А вот сам городок Аккерман (Четатя-Алба, с 1944-го - Белгород-Днестровский), где я жил, на границе. Слева, на реке Прут, - одни. Справа, на Днестре, - другие. Власть не рез переходила из рук в руки. В 1930 году Бессарабия входила в румынское королевство, и до 1940 года мы считались его подданными. Не успел я окончить четыре класса - пришли русские. Поступил в советскую школу - вернулись румыны. Проучился в румынской гимназии года три - снова русские. Кроме того, мы дважды эвакуировались. Сначала в Одессу. Отцу удалось выхлопотать разрешение вывезти туда семью, и он ушел на фронт. В середине осени 1941-го Одесса была сдана... Вторая эвакуация в глубь Румынии. Потом возвращение. Конец войны совпал с началом моей юности - в 1945-м мне исполнилось 15. С тех пор, несмотря на все тяготы последующих лет, меня не покидает ощущение счастья. Со мной оно, видимо, останется на всю жизнь.
Раньше раза три-четыре в год обязательно ездил в родные места - Молдавию и Румынию. А о родном городке у меня есть такие строки:
Ты - как щепка в ледоставе, древний городок.
Что ты противопоставить ледоставу смог, сохраняя сокровенность, жизнь и естество?
Только выдержку и верность, больше ничего.
- Какое значение имеют для вас родовые корни?
- Мой отец - болгарин, мать - армянка. Но они обрусели в Бессарабии, считали ее своей землей. В семье разговаривали на русском языке. Хотя румынский - мой второй родной язык. Культурно и эмоционально чувствую себя связанным и с Россией, и с Румынией. Считаю себя русским поэтом. Живу, думаю по-русски. Но достаточно мне "повернуть выключатель" - по-румынски.
- Почему пошли "в поэты"?
- Лет с 16 увлекался стихами. Хотел поступать в Литературный. Но отец отговорил: "Это не профессия. Поступи в какой-нибудь нормальный вуз, а потом, если есть литературный талант, пиши, печатайся!" Так я стал студентом судомеханического факультета Одесского института инженеров морского флота. Проучился месяца три, и отца арестовали.
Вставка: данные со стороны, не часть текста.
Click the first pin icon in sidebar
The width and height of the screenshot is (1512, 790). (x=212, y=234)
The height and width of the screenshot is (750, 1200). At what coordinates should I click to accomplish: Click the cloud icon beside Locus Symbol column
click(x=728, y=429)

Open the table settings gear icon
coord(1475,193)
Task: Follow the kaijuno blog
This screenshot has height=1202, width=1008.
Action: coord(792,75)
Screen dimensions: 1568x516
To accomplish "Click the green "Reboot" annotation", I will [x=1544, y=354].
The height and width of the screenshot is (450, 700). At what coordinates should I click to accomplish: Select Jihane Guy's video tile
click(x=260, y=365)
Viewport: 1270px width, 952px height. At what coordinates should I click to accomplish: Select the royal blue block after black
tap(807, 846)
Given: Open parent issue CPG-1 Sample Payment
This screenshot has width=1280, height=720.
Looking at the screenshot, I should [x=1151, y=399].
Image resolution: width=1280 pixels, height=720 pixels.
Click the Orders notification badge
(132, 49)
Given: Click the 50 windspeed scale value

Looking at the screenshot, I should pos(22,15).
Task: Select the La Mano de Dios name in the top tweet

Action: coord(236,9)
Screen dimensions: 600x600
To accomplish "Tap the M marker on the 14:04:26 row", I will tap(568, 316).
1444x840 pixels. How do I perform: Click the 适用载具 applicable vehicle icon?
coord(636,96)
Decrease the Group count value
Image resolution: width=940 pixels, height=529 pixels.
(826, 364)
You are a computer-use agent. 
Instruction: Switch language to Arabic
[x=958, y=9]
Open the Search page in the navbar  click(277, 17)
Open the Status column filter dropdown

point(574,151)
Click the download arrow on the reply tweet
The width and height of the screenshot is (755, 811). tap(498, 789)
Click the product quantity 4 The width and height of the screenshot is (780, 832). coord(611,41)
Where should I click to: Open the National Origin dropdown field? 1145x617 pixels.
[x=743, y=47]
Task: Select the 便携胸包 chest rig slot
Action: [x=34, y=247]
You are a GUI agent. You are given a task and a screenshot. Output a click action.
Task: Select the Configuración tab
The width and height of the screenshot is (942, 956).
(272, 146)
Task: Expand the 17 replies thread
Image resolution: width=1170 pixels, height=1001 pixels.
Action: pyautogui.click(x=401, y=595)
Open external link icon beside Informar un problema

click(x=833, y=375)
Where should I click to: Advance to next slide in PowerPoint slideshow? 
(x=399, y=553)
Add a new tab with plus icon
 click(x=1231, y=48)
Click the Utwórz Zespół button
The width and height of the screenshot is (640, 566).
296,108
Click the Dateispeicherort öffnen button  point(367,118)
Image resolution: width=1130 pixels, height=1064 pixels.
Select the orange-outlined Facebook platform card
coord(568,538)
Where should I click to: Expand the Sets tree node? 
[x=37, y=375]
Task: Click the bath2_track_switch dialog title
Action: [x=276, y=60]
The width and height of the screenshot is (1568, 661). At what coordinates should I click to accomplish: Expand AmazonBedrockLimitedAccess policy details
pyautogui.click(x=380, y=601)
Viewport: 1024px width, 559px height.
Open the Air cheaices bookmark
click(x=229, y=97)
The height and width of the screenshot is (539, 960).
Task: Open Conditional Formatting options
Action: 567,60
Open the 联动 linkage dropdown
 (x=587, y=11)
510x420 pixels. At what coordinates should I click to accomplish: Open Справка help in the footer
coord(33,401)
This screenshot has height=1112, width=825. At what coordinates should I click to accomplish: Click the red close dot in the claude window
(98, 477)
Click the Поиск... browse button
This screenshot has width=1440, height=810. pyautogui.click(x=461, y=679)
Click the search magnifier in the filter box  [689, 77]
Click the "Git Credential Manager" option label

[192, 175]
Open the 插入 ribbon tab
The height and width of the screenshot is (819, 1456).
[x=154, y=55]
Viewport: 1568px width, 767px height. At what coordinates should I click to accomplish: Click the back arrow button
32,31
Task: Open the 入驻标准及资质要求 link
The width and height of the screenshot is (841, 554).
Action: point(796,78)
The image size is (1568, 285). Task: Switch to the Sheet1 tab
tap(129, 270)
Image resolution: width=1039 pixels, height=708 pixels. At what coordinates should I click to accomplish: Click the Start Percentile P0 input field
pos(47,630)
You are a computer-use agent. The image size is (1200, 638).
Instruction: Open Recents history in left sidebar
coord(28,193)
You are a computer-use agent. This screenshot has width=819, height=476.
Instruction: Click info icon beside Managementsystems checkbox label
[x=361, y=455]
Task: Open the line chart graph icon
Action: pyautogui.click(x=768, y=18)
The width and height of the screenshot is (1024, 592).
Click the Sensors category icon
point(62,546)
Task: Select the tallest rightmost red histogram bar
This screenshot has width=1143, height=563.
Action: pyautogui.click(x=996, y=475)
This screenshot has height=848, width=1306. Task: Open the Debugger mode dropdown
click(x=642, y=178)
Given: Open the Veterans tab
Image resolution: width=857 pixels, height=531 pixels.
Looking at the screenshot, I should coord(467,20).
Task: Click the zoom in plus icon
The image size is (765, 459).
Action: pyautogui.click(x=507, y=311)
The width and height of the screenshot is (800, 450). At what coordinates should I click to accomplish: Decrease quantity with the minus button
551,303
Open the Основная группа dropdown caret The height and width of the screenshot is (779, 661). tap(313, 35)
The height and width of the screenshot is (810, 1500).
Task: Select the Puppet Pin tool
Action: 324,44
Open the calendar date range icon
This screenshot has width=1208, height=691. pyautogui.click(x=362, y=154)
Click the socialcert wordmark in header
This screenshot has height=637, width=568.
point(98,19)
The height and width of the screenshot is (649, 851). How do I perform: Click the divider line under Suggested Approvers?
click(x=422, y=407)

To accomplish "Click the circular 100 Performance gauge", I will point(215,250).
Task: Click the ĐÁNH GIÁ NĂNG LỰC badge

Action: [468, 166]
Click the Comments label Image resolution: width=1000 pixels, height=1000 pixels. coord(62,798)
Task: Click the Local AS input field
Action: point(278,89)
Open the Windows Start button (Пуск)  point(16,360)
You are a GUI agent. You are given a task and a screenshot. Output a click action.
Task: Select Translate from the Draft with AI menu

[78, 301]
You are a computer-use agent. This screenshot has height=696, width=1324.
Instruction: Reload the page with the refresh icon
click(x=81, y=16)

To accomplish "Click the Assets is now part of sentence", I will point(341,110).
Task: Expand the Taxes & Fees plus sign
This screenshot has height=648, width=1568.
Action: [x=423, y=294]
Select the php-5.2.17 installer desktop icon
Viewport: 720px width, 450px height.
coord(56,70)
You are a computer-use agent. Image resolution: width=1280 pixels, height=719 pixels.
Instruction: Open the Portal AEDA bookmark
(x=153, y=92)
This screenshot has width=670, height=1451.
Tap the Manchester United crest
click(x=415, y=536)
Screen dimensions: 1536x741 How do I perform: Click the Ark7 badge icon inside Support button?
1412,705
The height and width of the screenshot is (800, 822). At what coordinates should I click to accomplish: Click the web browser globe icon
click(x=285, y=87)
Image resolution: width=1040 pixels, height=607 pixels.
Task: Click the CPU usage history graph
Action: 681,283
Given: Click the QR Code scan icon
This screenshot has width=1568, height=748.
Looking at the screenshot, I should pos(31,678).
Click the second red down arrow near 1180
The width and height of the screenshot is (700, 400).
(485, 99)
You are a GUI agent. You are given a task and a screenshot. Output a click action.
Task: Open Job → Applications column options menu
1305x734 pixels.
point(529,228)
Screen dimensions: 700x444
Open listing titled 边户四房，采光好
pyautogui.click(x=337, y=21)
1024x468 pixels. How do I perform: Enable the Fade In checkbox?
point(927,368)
Вынужден был бросить учебу и вернуться домой. Там - физмат педагогического института. Но маниакальное желание поступить в Литературный не оставляло. Подал документы на творческий конкурс. К моему удивлению, прошел его. И меня вызвали в Москву.
- Помните свое студенчество?
- Да, конечно. О том и моя повесть "Пятая точка на карте". В 1963 году, после известного выступления Хрущева на встрече в Кремле с интеллигенцией, уже в стадии набора в журнале "Молодая гвардия" ее рассыпали. Спустя два года издали. Название института я изменил, но речь, разумеется, идет о Литературном. Одна из героинь - полячка Зося Грановская, сыграла довольно заметную роль и в моей жизни (я был влюблен в нее), и в жизни Владимира Солоухина - о ней он написал рассказ "Встреча", и в жизни Ильи Сельвинского - о ней его этюды "Алиса".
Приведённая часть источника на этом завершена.